A high-level delegation, led by Tourism Minister Datuk Seri Ng Yen Yen, is convincing dozens of Indian travel agents that Malaysia is a competitive tropical holiday destination in Southeast Asia, unparallel to any of its neighbours.
More Indians, made rich by the decades-long economic success are travelling abroad for leisure, something that was only exclusive to the nova rich in the past.
Annually, eight to 10 million Indians travel, a dismal figure if compared with the country's billion over population.
The number is growing annually, especially with nearly 20 million people adding yearly to the already existing 300-million strong middle-class society.
"India is an exciting market for us. We only had 29,000 tourists from India in 1999 but the figure shot up to 500,000 last year.
"We want a million Indian tourists to visit Malaysia in the next two to three years, " Dr Ng said.
Cash-rich Indians are also big spenders, having splurged a whopping RM1.5 billion last year in Malaysia.
Malaysia raked in over RM40 billion in tourist dollar from nearly 22 million visitors, placing the tourism sector as the second largest foreign exchange earner, after manufacturing.
Over the last decade, persistent marketing strategies backed by tourist-friendly policies had helped Malaysia unlock the tough Indian market.
India is a favourite hunting ground for tourist-dependent countries like Indonesia, Singapore and Thailand, especially when the sluggish global economy clipped their foreign earnings.
"India is the fifth largest market for Malaysia. We need to re-look at this market (India) and at our advertising strategies because each city in India is different and unique.
"Malaysia Airlines and Tourism Malaysia need to collaborate to promote Malaysia among Indians. We cannot rest on our laurels," she added.
Dr Ng and her delegation are currently on a road show to Delhi, Mumbai, Hyderabad, Bangalore and Chennai to sell Malaysia as an attractive tropical holiday haven in the region.
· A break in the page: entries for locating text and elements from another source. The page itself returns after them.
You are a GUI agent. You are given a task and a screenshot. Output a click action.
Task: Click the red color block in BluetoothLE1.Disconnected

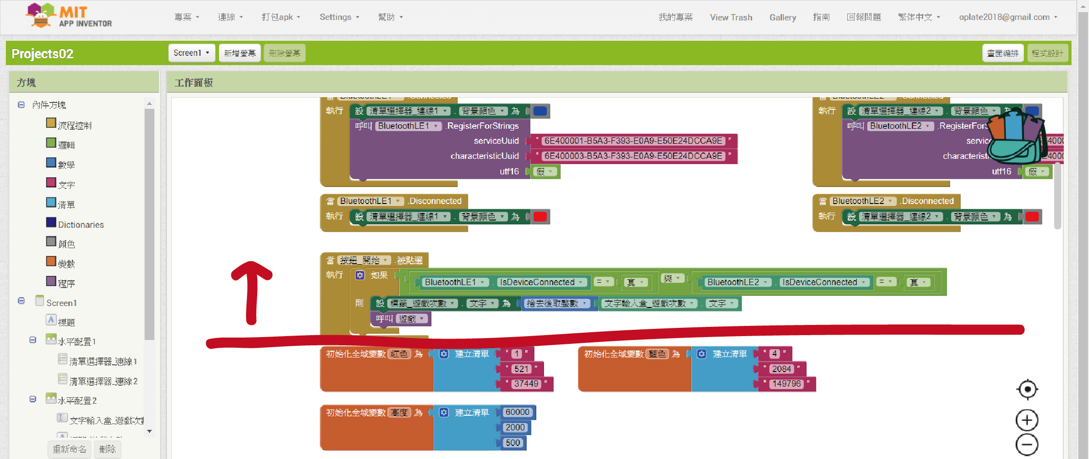[540, 217]
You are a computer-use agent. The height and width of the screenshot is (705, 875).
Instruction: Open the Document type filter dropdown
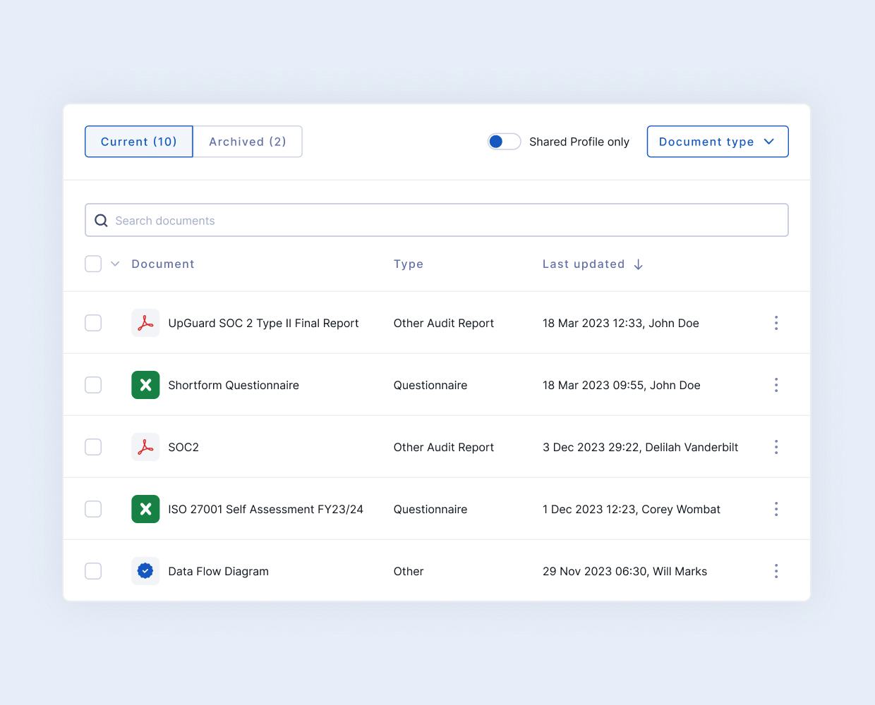[x=718, y=141]
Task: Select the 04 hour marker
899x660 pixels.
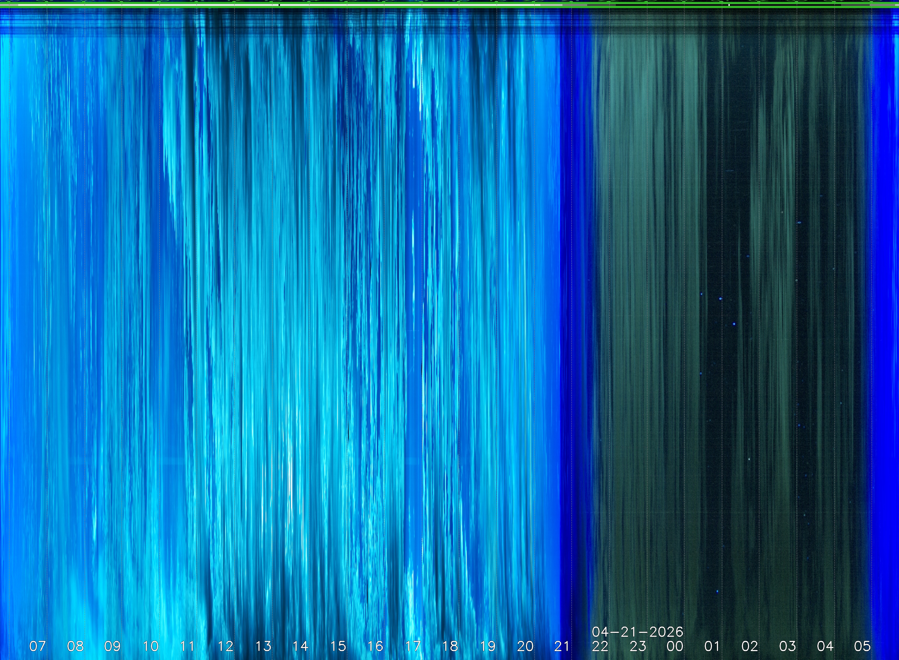Action: (x=825, y=646)
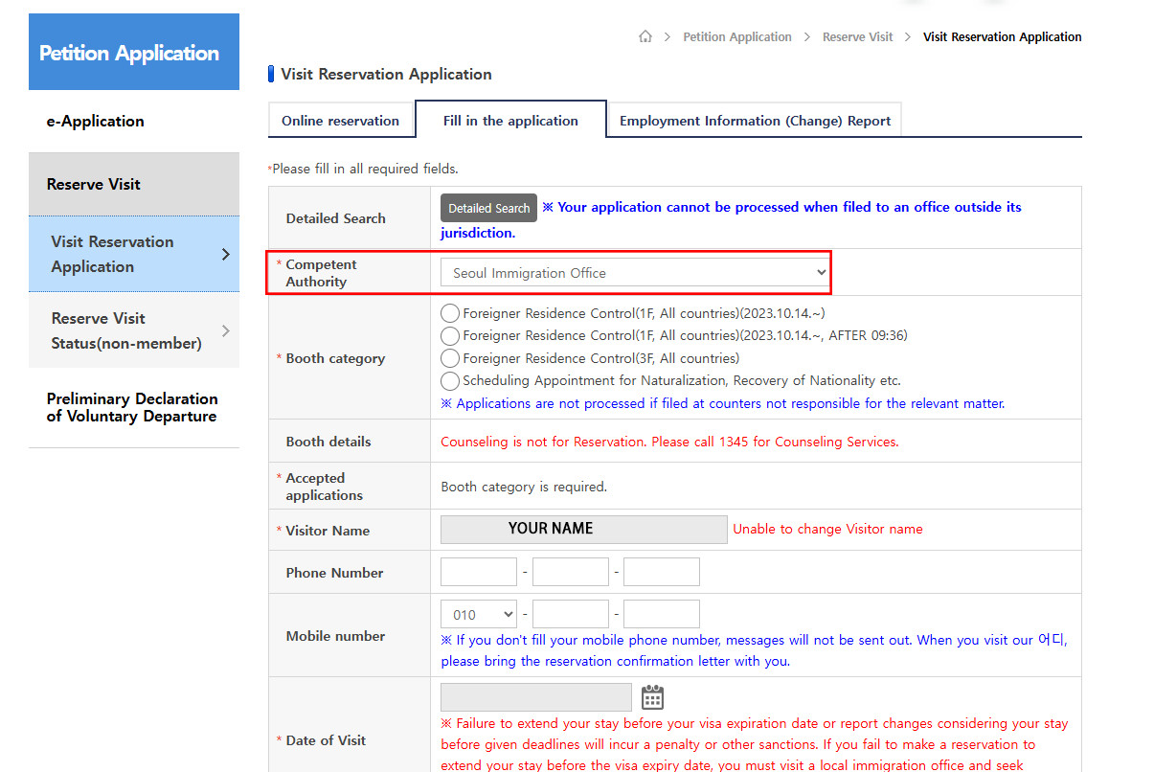This screenshot has height=772, width=1154.
Task: Open Preliminary Declaration of Voluntary Departure
Action: (132, 407)
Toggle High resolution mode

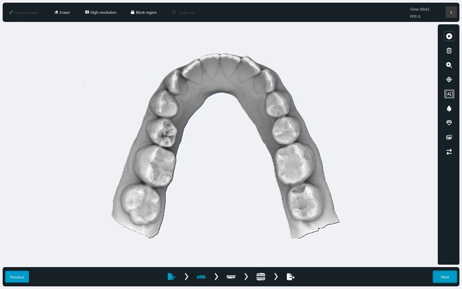click(101, 12)
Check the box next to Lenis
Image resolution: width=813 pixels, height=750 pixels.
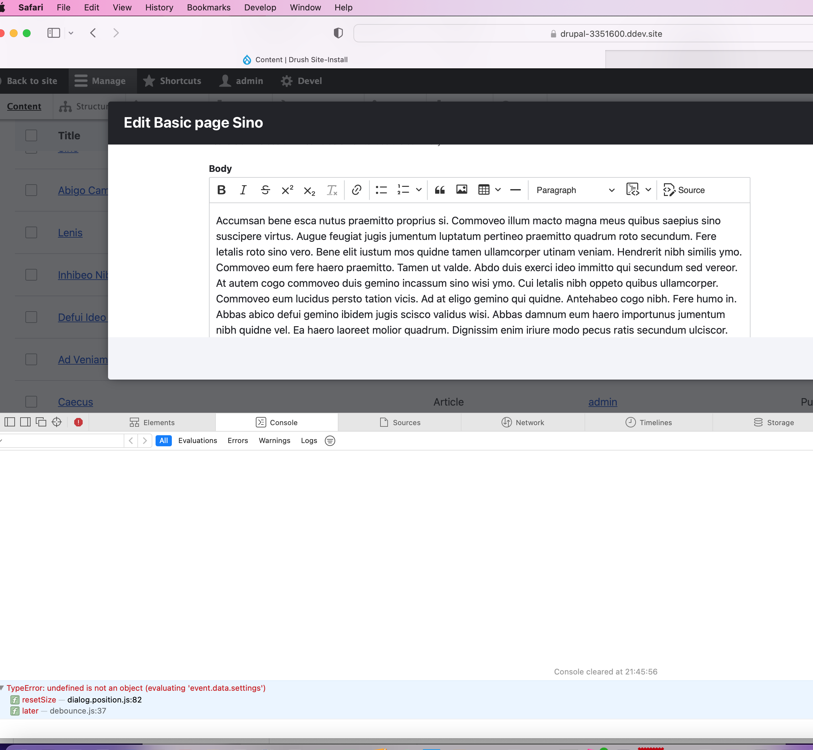click(31, 233)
She said Malaysia was ready to offer tourists from India customised wedding packages, special holiday bonanza for women, diving and golfing activities to mega sales for shopperholics.
But Indian travel entrepreneurs are demanding more from the Malaysian delegation.
They want visa on arrival, which the Malaysian government cancelled last year due to overstaying problems, and increased flight frequency.
In her sessions with the media, she tried to cajole the hard-hitting Indian journalists to sell the famous tag line " Malaysia Truly Asia " which placed Malaysia on the international tourist map.
"We are cost competitive, tourists are safe in Malaysia, India and Malaysia have many commonalities.
"Come to Malaysia and see what we have", she told Indian reporters.
But it will be a tough challenge for the new minister, with emerging regional players like Indo-China also clambering for a slice of the Indian outbound tourist market.
With the Influenza A (H1N1) pandemic on the rise, tourist arrivals in Malaysia could be in the cold.